Wir werden es wahrscheinlich nie erfahren, wie sehr es den englischen Kronprinzen Charles aus dem Hause Windsor schmerzt, seinen Thronantritt angesichts der robusten Konstitution seiner regierenden Mutter auf den Sankt-Nimmerleinstag verschoben zu sehen. Wir wissen aber, wie ungeduldig vor hundert Jahren der Thronfolger des Habsburgerreiches auf die Übernahme der Herrschaft von seinem zählebigen Onkel wartete, (auch) er durfte sie nicht erleben, wie wir heute wissen.

Doch das ist schon die einzige Parallele zum englischen Kronprinzen. Während Charles sein Leben lang wie eine gut geölte Maschine PR-Aktivitäten im Dienste des regierenden Hauses absolvierte, hielt der Habsburger Franz Ferdinand nicht viel davon, er legte keinen Wert darauf, beliebt zu sein beim Volk, am Hofe, bei den Zeitungen. Als Thronfolger eines Reiches mit 52 Millionen Einwohnern leistete er sich diesen Luxus. Und wir würden heute wohl keine Biographien über diesen Mann zu lesen bekommen, wenn nicht sein Tod eine ungeheure Katastrophe heraufbeschworen hätte. So kommt es, dass wir jetzt, durch einen Medienhype sondergleichen, alles, was wir so genau vielleicht gar nicht wissen wollten, über diesen Mann erfahren, sogar sein Weltreisetagebuch wird gedruckt, das in der aufschlussreichen Bemerkung mündet: „"Die Eingeborenen machten keinen besonders günstigen Eindruck.“"
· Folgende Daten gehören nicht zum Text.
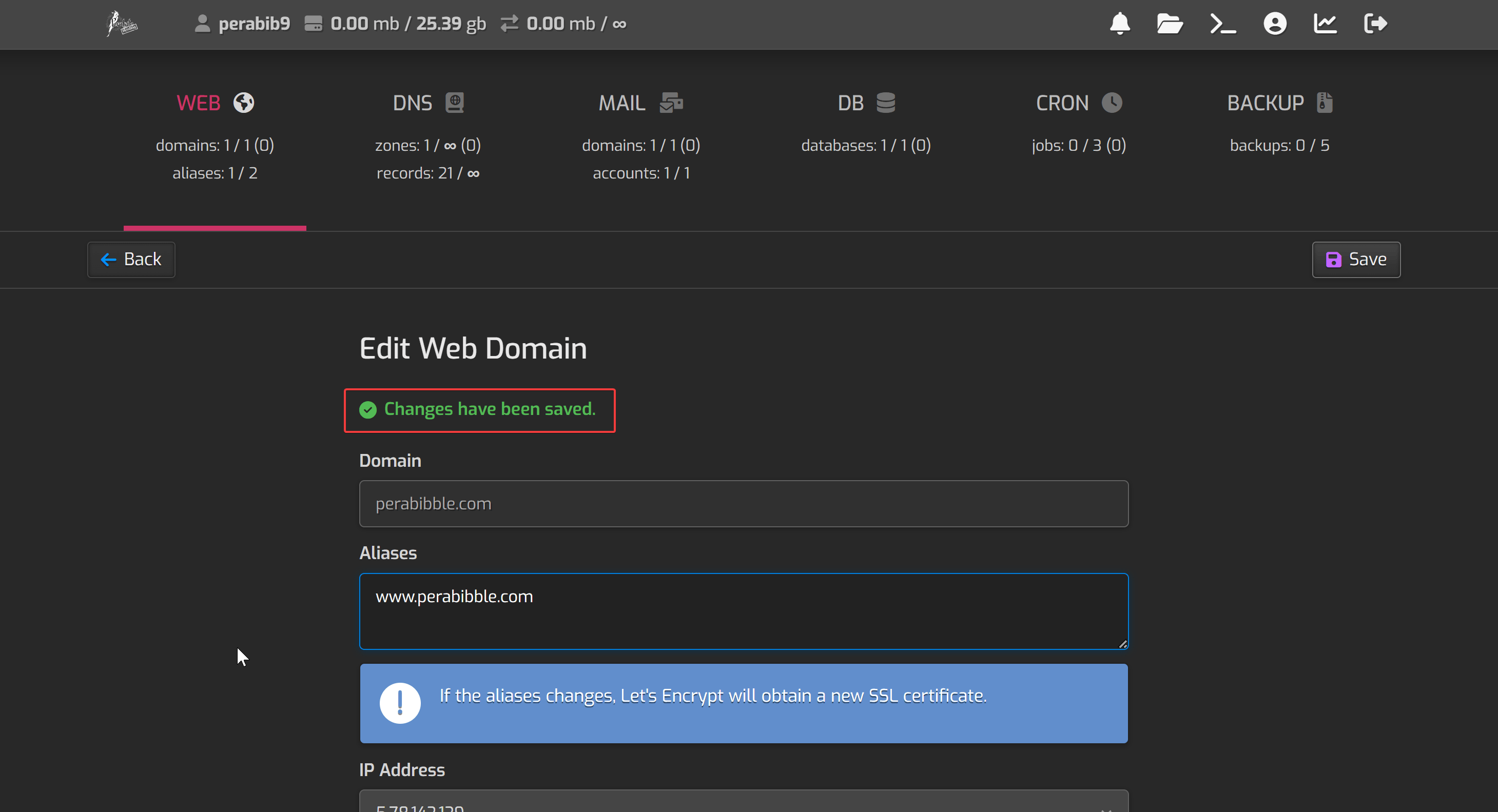Viewport: 1498px width, 812px height.
Task: Open the file manager folder icon
Action: coord(1170,24)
Der Thronfolger, nennen wir ihn kurz FF, ist also alles andere als ein Sympathieträger: Er neigt zu cholerischen Wutausbrüchen, nur wenige mögen ihn wegen seiner schroffen Art, er verbringt einen großen Teil seiner freien Zeit damit, wehrlose Tiere niederzuschießen, seine Kunstsammlung zeugt von entsetzlicher Geschmacklosigkeit, in religiösen Dingen zeigt er sich bigott und intolerant. Die Ungeduld kann man ihm nicht verübeln, hinter vorgehaltener Hand flüstert man, dass Franz Joseph bereits etwas senil geworden sei und nicht mehr die Kraft habe für die überfällige strukturelle Reformierung des krachenden multinationalen Riesenreiches. FF hat da seine eigenen Ideen, aber wenig Chance, sie zu Lebzeiten des Kaisers zu realisieren, was manche seiner Wutausbrüche erklären könnte. In die Geschichte eingegangen ist er jedenfalls durch - sein Ableben, die Ereignisse vom 28. Juni 1914 in Sarajewo sind schon tausende Mal erzählt worden.

Der gewiefte deutsche Journalist Frank Gerbert entdeckte eine neue Erzählvariante des bekannten Geschehens für historisch interessierte Leser, die sich nicht 1000 Seiten zumuten und auch noch unterhalten werden wollen. Er macht sich auf eine akribische Detailsuche und reist auf den Spuren Franz Ferdinands mit Eisenbahn und Schiff von Wien nach Sarajewo, hält sich auch an den Zeitplan seines Helden und versucht immer wieder, sich in seine Psyche hineinzuversetzen.

Warum die Warnungen ignoriert?

Obwohl man den Ausgang des Geschehens ja bereits kennt, versteht es der Autor, Spannung aufzubauen: Warum wurden alle Sicherheitsmaßnahmen vernachlässigt? Warum die Warnungen ignoriert? (Franz Ferdinand selbst hatte ja böse Vorahnungen: "Mir scheint, wir werden heut' noch ein paar Kugerln bekommen")

Warum wirkten manche am Hof in Wien geradezu erleichtert über den Tod des Thronfolgers, zumindest fehlte jede Trauer? Da ist er nicht der erste, dem die Tatumstände rund um die tödlichen Schüsse von Gavrilo Princip verdächtig vorkommen. War das Ganze überhaupt eine Falle, hat man gegenüber dem Thronfolger bewusst verschwiegen, dass sich ruchlose Verschwörer entlang der Straßen der bosnischen Hauptstadt versammelten? Was, wenn man in Wiener Kreisen durchaus von der Gefahr wusste, aber glaubte, dem alten Kaiser einen Gefallen zu tun, wenn man ihn von dem ungeliebten Thronfolger befreite?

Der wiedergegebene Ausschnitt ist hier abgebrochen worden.